En passant de l’Angleterre en Italie, nous trouvons le célèbre Institut de Bologne qui non-seulement, comme la Société de Londres, a été animé de l’esprit de Bacon, mais qui a été bâti et organisé d’après le plan même de la Nouvelle Atlantide. Le fondateur de l’Institut de Bologne est le comte de Marsigli, associé de l’Académie des sciences de Paris. Le comte de Marsigli, qui, à cause de son amour pour la science et des services qu’il lui a rendus, ne doit pas être confondu avec quelques aventuriers européens de la même époque, comme, d’après sa biographie, on serait d’abord tenté de le faire, a consacré à cette fondation la plus grande partie de son immense fortune en y joignant le don de ses magnifiques collections d’histoire naturelle et d’instrumens de physique et d’astronomie. Quel roman que la vie, si agréablement racontée par Fontenelle, de cet homme extraordinaire, ingénieur, général au service de différentes cours, de l’empereur et du pape, astronome, physicien, naturaliste ! Quelles étranges vicissitudes, quelles fortunes et quelles disgrâces, quels événemens romanesques et qui rappellent la vie de Cervantes ou de Regnard. « Il semble, dit Fontenelle, que la fortune imitât un auteur de roman qui aurait ménagé des rencontres imprévues et singulières en faveur de son héros. »

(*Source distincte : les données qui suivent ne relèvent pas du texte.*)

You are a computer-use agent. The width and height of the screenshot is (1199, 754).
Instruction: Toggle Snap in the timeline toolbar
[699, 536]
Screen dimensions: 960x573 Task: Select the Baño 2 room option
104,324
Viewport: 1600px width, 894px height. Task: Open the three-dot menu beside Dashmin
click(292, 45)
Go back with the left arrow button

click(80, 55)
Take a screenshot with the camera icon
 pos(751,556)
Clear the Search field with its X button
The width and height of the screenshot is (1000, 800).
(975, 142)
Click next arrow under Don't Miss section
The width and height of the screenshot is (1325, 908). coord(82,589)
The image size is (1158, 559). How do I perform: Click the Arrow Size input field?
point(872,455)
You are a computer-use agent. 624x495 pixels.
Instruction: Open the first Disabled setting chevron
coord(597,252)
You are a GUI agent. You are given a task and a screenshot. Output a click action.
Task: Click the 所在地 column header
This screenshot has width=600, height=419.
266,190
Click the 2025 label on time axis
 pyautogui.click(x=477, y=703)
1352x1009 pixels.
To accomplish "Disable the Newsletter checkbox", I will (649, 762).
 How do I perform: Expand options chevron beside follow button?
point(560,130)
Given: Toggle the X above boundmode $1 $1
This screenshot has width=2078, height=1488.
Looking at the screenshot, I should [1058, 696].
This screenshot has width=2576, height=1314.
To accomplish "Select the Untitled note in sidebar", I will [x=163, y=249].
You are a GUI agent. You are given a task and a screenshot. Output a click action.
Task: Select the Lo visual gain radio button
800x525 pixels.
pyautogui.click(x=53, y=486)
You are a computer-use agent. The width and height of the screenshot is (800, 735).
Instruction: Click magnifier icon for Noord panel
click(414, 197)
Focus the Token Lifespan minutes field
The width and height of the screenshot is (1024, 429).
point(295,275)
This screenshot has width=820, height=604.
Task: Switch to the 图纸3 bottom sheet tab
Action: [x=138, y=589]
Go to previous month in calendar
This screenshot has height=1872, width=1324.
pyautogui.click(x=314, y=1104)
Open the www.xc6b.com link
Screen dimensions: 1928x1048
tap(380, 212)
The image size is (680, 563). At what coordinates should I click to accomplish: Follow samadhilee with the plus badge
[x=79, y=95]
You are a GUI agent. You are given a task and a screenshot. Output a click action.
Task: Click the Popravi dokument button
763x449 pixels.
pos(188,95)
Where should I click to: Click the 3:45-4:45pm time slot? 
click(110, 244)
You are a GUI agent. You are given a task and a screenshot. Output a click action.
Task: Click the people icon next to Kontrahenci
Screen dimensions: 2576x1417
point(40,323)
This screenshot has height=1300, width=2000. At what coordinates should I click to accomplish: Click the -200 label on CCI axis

Entre toutes les villes d’Italie, dit encore Fontenelle, Bologne est célèbre par rapport aux sciences et aux arts. Elle a une ancienne université, une académie de sculpture et d’architecture, enfin une académie des sciences qui s’appelle l’académie des inquiets, « nom assez convenable aux philosophes modernes qui, n’étant plus fixés par aucune autorité, cherchent et chercheront toujours. Le comte de Marsigli voulut encore orner de ce côté-là sa patrie déjà si ornée. » Il fit, en 1712, une donation au sénat de la ville du fonds extraordinairement riche qu’il possédait, de pièces pour l’histoire naturelle, d’instrumens d’astronomie et de physique, de plans pour les fortifications, de machines, d’antiquités, d’armes étrangères, de modèles, acquis à grands frais et transportés, avec des frais non moins considérables, de différens lieux éloignés jusqu’à Bologne. En même temps il fondait un corps qui en eut la garde et qui les fit servir à l’avantage du public. « Il nomma ce corps l’Institut des arts et des sciences de Bologne. Le nouvel Institut fut subordonné à l’université et relié aux deux autres académies. En lisant la curieuse introduction de la première série des Mémoires de l’Institut de Bologne où est racontée en détail l’histoire de sa fondation, où sont énumérées ses diverses attributions et ses richesses, où sont décrites les diverses parties du magnifique local qu’il occupe, on croirait lire encore la Nouvelle Atlantide. Mais ici ce n’est plus un roman, c’est une réalité.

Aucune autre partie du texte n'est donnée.